Re: [PATCH] nfsd: remove unneeded EEXIST error check in nfsd_do_file_acquire

Chuck Lever III <chuck.lever@xxxxxxxxxx> · Mon, 29 Jul 2024 14:40:56 +0000

> On Jul 29, 2024, at 10:26 AM, Youzhong Yang <youzhong@xxxxxxxxx> wrote:
> 
> How is this going? any chance to move forward and deal with the EEXIST
> case in a future patch? I see no harm in keeping the EEXIST check.

The EEXIST patch has been applied to nfsd-next for a while, along
with the other patches in this series.

> On Mon, Jul 15, 2024 at 10:06 AM Chuck Lever <chuck.lever@xxxxxxxxxx> wrote:
>> 
>> On Mon, Jul 15, 2024 at 08:25:53AM -0400, Jeff Layton wrote:
>>> On Mon, 2024-07-15 at 10:27 +1000, NeilBrown wrote:
>>>> On Fri, 12 Jul 2024, Jeff Layton wrote:
>>>>> Given that we do the search and insertion while holding the i_lock, I
>>>>> don't think it's possible for us to get EEXIST here. Remove this case.
>>>> 
>>>> I was going to comment that as rhltable_insert() cannot return -EEXIST
>>>> that is an extra reason to discard the check.  But then I looked at the
>>>> code an I cannot convince myself that it cannot.
>>>> If __rhashtable_insert_fast() finds that tbl->future_tbl is not NULL it
>>>> calls rhashtable_insert_slow(), and that seems to fail if the key
>>>> already exists.  But it shouldn't for an rhltable, it should just add
>>>> the new item to the linked list for that key.
>>>> 
>>>> It looks like this has always been broken: adding to an rhltable during
>>>> a resize event can cause EEXIST....
>>>> 
>>>> Would anyone like to check my work?  I'm surprise that hasn't been
>>>> noticed if it is really the case.
>>>> 
>>>> 
>>> 
>>> I don't know this code well at all, but it looks correct to me:
>>> 
>>> static void *rhashtable_try_insert(struct rhashtable *ht, const void *key,
>>>                                   struct rhash_head *obj)
>>> {
>>>        struct bucket_table *new_tbl;
>>>        struct bucket_table *tbl;
>>>        struct rhash_lock_head __rcu **bkt;
>>>        unsigned long flags;
>>>        unsigned int hash;
>>>        void *data;
>>> 
>>>        new_tbl = rcu_dereference(ht->tbl);
>>> 
>>>        do {
>>>                tbl = new_tbl;
>>>                hash = rht_head_hashfn(ht, tbl, obj, ht->p);
>>>                if (rcu_access_pointer(tbl->future_tbl))

+ + + +

Can you give the stretch of the nfsd patch thread from "The EEXIST patch" through "that it cannot." again, swapping "nfsd-next" for "nfsd-fixes"?

+ + + +

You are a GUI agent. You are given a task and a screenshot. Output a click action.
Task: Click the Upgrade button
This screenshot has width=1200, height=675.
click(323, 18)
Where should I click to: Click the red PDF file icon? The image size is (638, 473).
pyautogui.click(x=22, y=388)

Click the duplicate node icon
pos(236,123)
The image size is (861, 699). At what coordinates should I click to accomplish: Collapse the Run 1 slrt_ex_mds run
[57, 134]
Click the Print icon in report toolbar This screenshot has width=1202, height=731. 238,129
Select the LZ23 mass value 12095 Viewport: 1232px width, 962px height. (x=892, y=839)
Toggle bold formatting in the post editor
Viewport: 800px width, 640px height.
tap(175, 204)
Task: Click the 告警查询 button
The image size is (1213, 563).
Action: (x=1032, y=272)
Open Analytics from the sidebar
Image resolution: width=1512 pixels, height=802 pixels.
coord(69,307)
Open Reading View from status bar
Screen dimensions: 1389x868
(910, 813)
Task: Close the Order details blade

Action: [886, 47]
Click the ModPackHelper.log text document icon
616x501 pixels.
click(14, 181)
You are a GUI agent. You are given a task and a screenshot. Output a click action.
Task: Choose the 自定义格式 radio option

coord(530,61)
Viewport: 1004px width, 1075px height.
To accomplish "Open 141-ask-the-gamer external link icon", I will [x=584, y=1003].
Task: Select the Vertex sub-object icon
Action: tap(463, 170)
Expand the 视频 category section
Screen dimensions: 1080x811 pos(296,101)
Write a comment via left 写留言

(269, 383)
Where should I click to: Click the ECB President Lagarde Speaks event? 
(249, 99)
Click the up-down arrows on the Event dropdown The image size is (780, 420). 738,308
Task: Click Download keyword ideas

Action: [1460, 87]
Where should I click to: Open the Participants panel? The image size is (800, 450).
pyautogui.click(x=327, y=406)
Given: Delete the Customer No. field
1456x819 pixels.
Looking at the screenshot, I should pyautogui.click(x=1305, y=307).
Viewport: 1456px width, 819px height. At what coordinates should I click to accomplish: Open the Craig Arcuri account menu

+ + + +

> **RESPONSE TO THE TASK**:
The EEXIST patch has been applied to nfsd-fixes for a while, along
with the other patches in this series.

> On Mon, Jul 15, 2024 at 10:06 AM Chuck Lever <chuck.lever@xxxxxxxxxx> wrote:
>> 
>> On Mon, Jul 15, 2024 at 08:25:53AM -0400, Jeff Layton wrote:
>>> On Mon, 2024-07-15 at 10:27 +1000, NeilBrown wrote:
>>>> On Fri, 12 Jul 2024, Jeff Layton wrote:
>>>>> Given that we do the search and insertion while holding the i_lock, I
>>>>> don't think it's possible for us to get EEXIST here. Remove this case.
>>>> 
>>>> I was going to comment that as rhltable_insert() cannot return -EEXIST
>>>> that is an extra reason to discard the check.  But then I looked at the
>>>> code an I cannot convince myself that it cannot.